[Data excerpts]

◇ ◇ ◇ ◇

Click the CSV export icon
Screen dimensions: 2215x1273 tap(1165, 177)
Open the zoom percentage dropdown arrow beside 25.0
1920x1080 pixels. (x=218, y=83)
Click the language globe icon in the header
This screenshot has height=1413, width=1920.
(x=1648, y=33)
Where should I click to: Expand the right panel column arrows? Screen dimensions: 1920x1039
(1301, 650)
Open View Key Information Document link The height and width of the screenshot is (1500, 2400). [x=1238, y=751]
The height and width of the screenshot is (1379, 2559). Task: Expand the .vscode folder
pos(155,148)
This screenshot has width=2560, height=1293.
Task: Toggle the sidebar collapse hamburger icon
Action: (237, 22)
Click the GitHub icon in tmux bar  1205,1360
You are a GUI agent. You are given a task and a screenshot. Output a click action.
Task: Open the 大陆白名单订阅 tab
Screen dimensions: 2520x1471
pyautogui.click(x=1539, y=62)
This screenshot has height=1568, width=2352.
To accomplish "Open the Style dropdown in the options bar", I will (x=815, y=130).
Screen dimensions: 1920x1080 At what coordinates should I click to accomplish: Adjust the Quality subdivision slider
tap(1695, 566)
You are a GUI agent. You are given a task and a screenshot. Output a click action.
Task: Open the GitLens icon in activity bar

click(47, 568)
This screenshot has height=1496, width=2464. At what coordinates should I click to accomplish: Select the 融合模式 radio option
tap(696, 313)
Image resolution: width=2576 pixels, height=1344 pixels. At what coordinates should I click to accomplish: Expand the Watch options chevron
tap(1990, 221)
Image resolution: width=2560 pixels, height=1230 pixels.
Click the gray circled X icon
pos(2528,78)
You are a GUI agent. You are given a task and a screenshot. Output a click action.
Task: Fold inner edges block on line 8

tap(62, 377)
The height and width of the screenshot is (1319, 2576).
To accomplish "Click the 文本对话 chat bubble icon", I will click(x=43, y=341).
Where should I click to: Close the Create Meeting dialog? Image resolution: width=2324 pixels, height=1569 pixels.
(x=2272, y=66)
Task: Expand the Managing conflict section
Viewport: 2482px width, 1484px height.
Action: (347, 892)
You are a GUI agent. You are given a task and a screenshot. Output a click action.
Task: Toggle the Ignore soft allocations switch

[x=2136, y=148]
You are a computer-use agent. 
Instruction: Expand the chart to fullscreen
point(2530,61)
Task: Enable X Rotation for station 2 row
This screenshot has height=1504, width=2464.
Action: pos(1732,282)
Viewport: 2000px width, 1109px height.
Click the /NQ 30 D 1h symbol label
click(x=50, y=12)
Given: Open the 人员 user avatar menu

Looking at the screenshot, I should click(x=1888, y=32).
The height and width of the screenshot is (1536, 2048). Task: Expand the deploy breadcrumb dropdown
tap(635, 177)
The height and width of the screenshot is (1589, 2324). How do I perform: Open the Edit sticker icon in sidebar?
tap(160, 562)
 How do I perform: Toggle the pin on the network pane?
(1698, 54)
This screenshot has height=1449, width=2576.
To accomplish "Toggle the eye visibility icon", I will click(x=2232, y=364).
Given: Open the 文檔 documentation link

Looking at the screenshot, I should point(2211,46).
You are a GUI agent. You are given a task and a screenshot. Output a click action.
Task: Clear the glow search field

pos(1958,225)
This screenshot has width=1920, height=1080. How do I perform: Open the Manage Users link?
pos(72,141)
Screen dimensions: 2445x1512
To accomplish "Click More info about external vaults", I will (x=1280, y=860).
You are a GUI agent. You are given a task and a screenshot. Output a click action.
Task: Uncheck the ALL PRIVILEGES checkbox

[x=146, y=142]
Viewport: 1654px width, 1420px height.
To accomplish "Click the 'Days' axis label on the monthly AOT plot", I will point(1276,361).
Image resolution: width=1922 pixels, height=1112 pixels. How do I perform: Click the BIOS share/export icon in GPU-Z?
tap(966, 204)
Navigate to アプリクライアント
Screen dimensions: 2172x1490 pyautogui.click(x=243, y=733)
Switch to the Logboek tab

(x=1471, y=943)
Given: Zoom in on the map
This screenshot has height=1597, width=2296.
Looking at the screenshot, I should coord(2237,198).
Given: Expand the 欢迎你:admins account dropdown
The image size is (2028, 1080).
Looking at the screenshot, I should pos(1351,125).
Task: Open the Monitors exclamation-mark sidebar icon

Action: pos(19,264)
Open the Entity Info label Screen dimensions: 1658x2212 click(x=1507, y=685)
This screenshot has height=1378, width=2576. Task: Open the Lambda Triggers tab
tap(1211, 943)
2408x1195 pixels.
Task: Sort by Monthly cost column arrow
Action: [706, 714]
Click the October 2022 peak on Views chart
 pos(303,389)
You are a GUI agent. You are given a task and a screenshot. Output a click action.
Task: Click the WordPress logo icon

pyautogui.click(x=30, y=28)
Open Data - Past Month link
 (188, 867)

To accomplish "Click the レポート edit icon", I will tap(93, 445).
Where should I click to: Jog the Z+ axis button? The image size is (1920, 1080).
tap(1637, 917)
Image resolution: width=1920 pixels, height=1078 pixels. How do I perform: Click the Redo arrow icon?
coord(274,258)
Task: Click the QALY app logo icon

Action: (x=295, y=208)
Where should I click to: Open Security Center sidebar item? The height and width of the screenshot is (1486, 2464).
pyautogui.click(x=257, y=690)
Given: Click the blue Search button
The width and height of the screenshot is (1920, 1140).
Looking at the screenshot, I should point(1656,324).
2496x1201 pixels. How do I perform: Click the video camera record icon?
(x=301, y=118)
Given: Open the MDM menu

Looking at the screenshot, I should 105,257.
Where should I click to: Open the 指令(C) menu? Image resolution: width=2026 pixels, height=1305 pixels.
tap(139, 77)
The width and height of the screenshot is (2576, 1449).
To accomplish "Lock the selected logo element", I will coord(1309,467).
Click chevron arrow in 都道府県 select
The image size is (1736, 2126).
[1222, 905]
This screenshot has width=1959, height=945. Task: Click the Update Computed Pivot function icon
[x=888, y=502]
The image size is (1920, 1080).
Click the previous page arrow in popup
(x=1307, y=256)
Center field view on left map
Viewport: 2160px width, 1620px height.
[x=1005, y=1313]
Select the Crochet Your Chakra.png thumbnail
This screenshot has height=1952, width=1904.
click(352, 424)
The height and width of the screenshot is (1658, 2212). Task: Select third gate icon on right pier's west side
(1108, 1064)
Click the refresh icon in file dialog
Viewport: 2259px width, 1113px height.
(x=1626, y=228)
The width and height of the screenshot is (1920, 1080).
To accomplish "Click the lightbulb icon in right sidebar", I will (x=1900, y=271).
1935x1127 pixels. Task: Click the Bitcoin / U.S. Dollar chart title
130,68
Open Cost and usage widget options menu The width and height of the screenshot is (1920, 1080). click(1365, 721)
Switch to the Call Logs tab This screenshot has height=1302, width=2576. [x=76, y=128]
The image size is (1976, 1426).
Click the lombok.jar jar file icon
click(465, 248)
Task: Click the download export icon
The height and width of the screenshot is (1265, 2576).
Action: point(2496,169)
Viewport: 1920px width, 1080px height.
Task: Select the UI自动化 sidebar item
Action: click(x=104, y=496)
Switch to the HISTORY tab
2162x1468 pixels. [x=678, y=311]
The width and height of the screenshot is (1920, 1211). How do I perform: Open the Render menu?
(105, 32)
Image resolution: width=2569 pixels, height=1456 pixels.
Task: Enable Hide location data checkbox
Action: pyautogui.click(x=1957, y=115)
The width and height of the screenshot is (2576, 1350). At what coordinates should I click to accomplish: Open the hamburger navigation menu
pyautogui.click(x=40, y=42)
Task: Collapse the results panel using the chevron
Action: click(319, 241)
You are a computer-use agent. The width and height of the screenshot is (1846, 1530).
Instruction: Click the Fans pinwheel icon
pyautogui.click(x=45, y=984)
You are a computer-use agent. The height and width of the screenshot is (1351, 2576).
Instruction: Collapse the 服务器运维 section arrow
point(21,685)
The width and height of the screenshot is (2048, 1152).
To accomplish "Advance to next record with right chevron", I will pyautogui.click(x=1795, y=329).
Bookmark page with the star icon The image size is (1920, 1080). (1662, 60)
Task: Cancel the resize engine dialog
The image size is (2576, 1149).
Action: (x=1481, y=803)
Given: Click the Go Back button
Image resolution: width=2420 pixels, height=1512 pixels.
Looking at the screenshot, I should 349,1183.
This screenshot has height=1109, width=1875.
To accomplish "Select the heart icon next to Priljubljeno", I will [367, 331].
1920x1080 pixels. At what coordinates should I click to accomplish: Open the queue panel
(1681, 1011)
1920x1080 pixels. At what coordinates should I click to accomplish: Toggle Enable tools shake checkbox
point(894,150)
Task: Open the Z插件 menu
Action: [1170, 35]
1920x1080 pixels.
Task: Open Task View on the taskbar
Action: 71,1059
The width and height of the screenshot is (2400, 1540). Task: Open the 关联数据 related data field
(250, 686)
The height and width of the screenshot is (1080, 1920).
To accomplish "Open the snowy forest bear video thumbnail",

◇ ◇ ◇ ◇

From the records above, return each line that includes "next".

To accomplish "Advance to next record with right chevron", I will pyautogui.click(x=1795, y=329).
To accomplish "Select the heart icon next to Priljubljeno", I will [367, 331].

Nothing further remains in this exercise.